Two days ago, Anurag Acharya, one-half the brainchild behind Google Scholar came in to speak at the Legal Technology & Informatics class I'm auditing at Stanford. The class is taught by Ron Dolin, who wrote his Ph.D dissertation on search and started the search evaluation team when he worked at Google. Ron later got his law degree for fun, something that I still can't get over.
Anurag recently delivered a presentation at Cornell on the Google Scholar approach to legal search that he shared with us again in part. Currently, like Westlaw Next, Google Scholar is only available for American legal documents, which is a shame. However, of what is available, Google Scholar is already better than everything I've tried. The best part of using a Google product is that I don't have to spend hours figuring out how to use it. Now, that's partially because I've been using Google since I was 10 years old but it's also because Google is designed to be intuitive.

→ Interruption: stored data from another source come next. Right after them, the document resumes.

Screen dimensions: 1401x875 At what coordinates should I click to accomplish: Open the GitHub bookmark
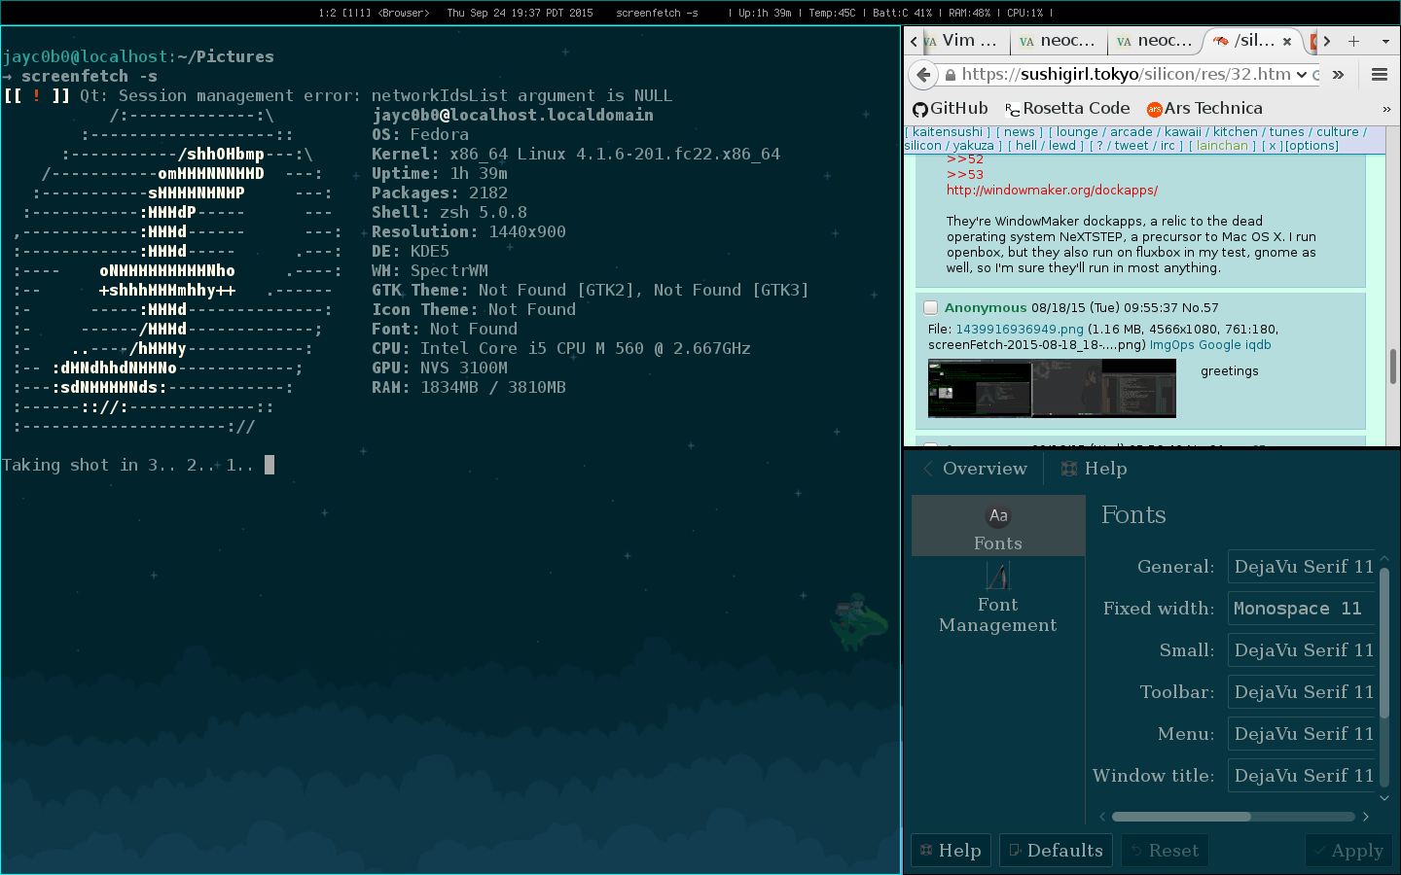point(950,109)
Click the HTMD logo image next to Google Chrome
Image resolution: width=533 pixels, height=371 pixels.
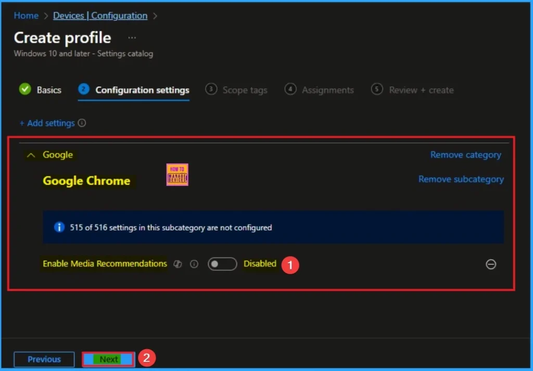pos(177,175)
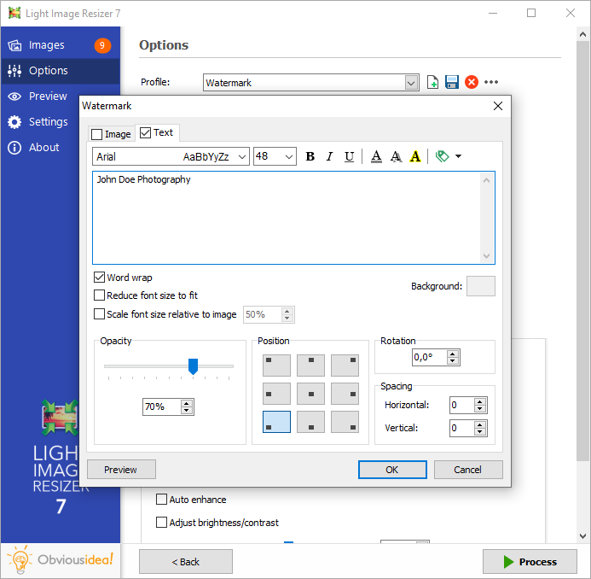Viewport: 591px width, 579px height.
Task: Expand the Profile dropdown list
Action: (x=412, y=83)
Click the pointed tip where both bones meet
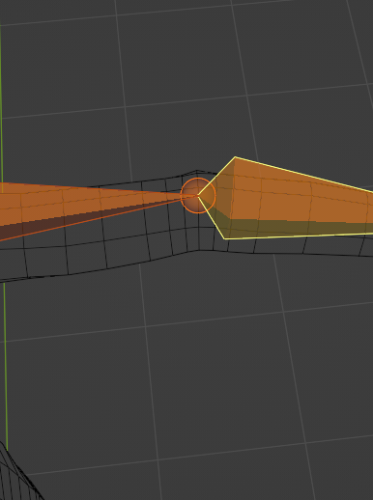 198,195
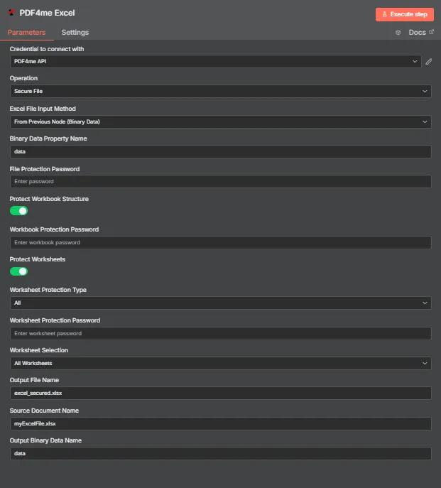
Task: Open the Worksheet Selection dropdown
Action: (221, 363)
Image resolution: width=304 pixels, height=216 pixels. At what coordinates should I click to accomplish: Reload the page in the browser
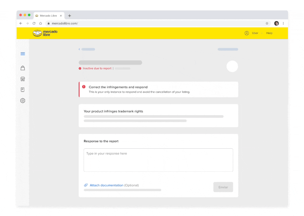pyautogui.click(x=34, y=23)
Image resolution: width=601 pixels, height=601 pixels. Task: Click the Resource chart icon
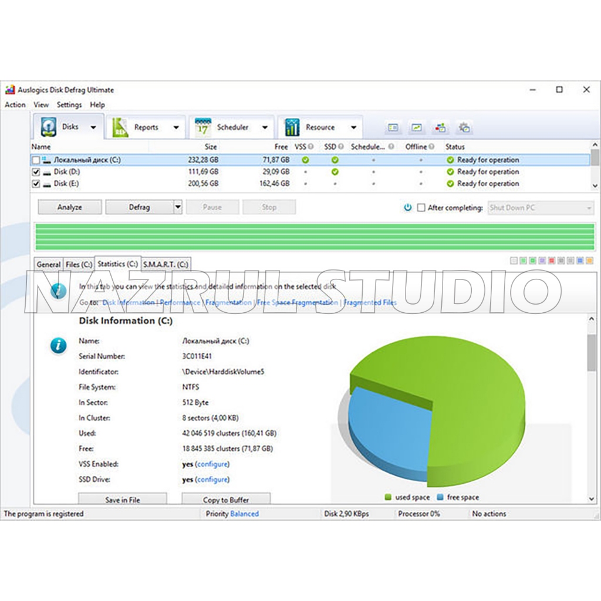[x=292, y=127]
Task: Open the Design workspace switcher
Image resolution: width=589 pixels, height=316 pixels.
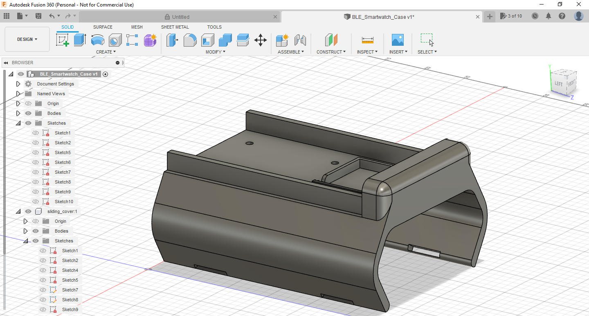Action: pos(27,39)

Google Scholar emerged from a problem that engineers couldn't quite solve. They wanted to rank scholarly documents higher on search results but couldn't gauge whether the user was looking for scholarly results or just a quick answer. For instance, if I'm searching for "Miranda warning", maybe I'm a layperson who heard the phrase somewhere and wanted to know what it meant i.e. the right to remain silent or maybe I'm a legal student/professional and I want to find the 1966 case i.e. Miranda v. Arizona. Google couldn't tell which category I fell into and therefore couldn't optimize the search results. Eventually, it was decided that scholarly articles would be separated from the regular search engine and Google Scholar was born.

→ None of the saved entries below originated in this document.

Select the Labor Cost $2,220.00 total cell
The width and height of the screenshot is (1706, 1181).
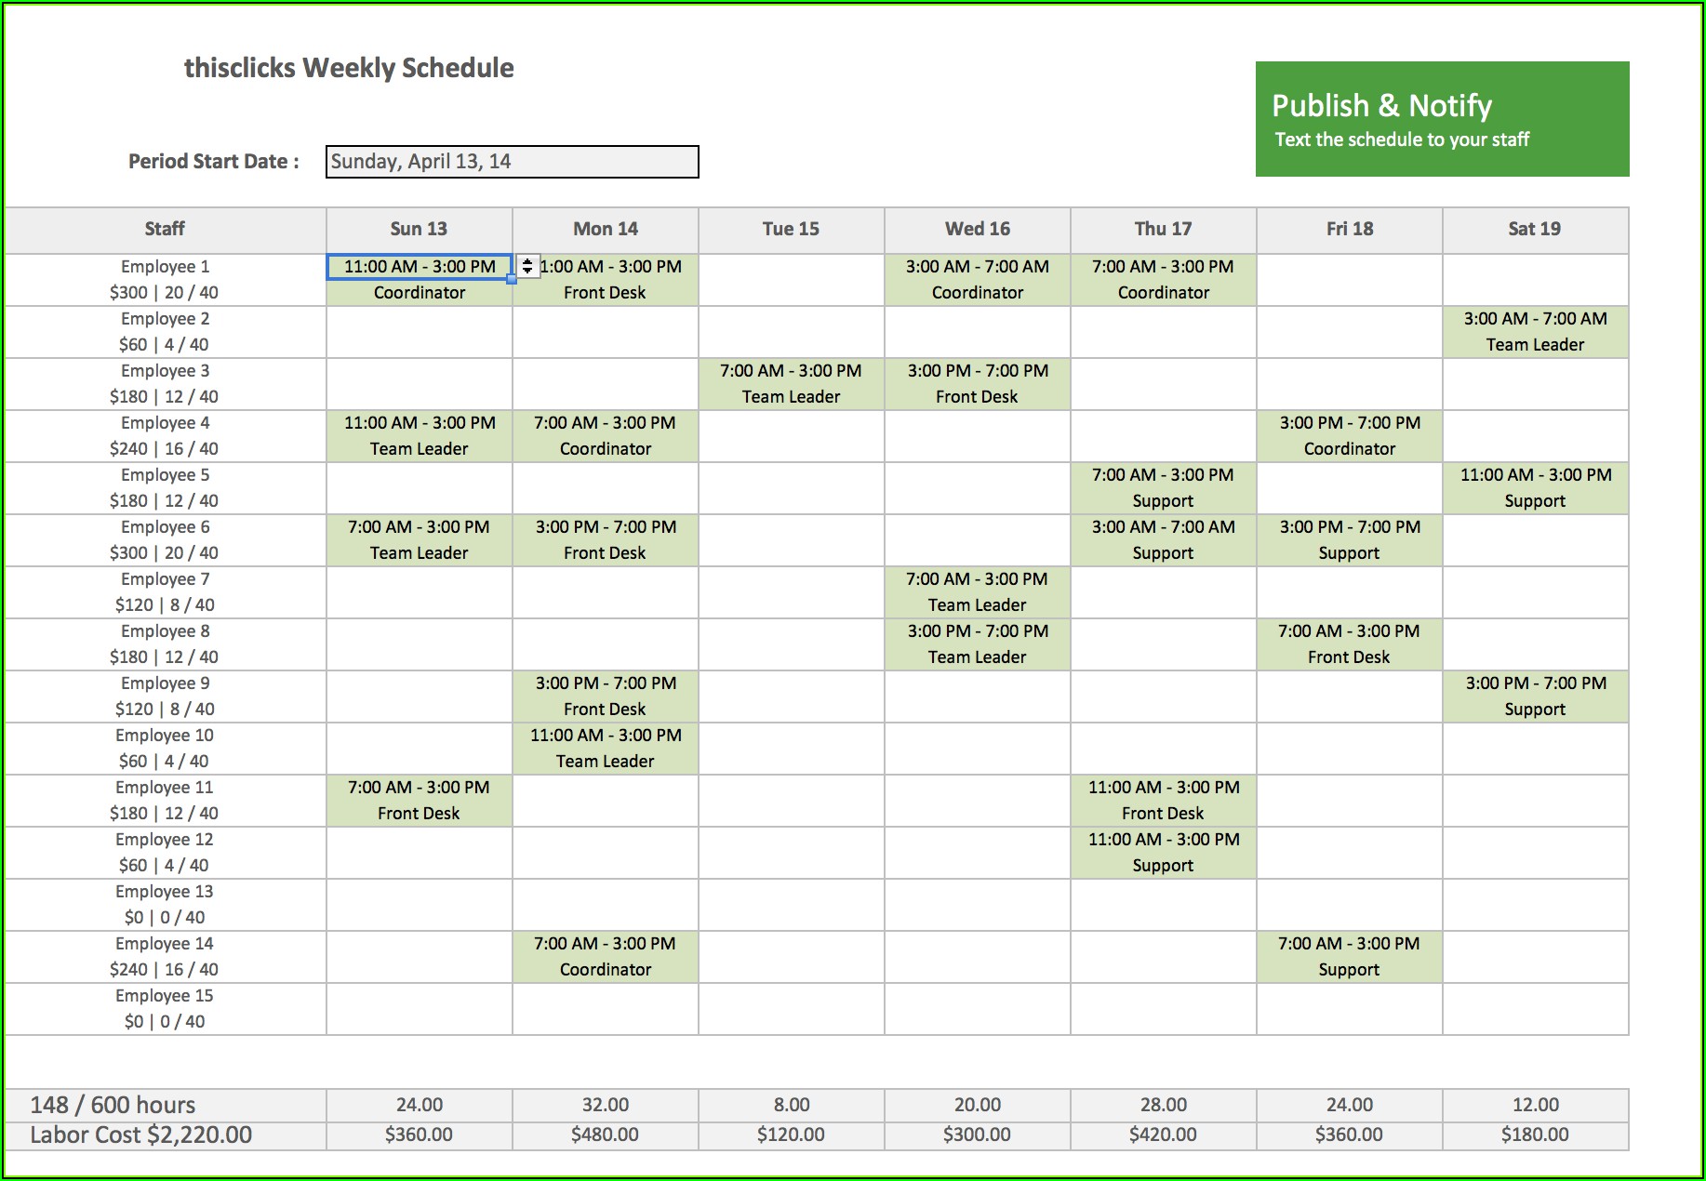141,1135
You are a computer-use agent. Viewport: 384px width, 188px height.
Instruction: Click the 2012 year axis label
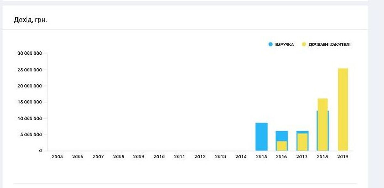point(200,157)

On the legal search end, the overall goal of Google Scholar was that everyone should be able to find and read the laws that govern them. The team is small (5 people!) and the task is complex so everything has to be automated. One challenge of legal indexing is working with citations. For example, ibids are difficult to deal with because sometimes it's unclear which source it's referring to. Similarly, determining the significance of a citation can be tricky. Judgments can cite another case as precedent, persuasive, or simply as obiter dicta. So how how can the process of determining which cases are cited and of those, which citations are significant, be automated? (I have no idea.)
Here's how Google Scholar for legal documents work right now ...

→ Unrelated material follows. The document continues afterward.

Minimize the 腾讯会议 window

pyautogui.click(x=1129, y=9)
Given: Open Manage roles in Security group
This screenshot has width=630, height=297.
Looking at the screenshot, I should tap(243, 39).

I can search for a doctrine/keywords - here, I chose "fair use".
Campbell v. Acuff-Rose Music, Inc. is the second result, great! (This is the one where 2 Live Crew parodies Roy Orbison's "Oh, Pretty Woman".) Now, I can view the case.
I can see where the case was cited. I believe there is some effort made here so that the most relevant citations appear on top.
I can also see how other cases cited it which is very helpful.
Like other legal search tools, I can restrict my search by jurisdiction.
Considering Westlaw and LexisNexis charge hundreds of dollars an hour, Google Scholar is not bad for a free service. It can't tell me whether a case was given positive or negative treatment and won't let me search through claims in the patents database but otherwise, I can't wait for them to build their documents and work their way to Canada, the UK, and Australia.
Google Scholar won't be rolling out anything intended for private markets but I have high hopes for Ravel Law, a startup that spun out of Stanford. Their search results aren't quite up to speed yet but the interface is beautiful.
Here's what I get when I put in "fair use".
If I put in "fair use" + copyright, it gets better.
Fingers crossed that between Google Scholar and Ravel Law, no one will ever have to spend hours (or have to take a class) to learn how to use legal databases again.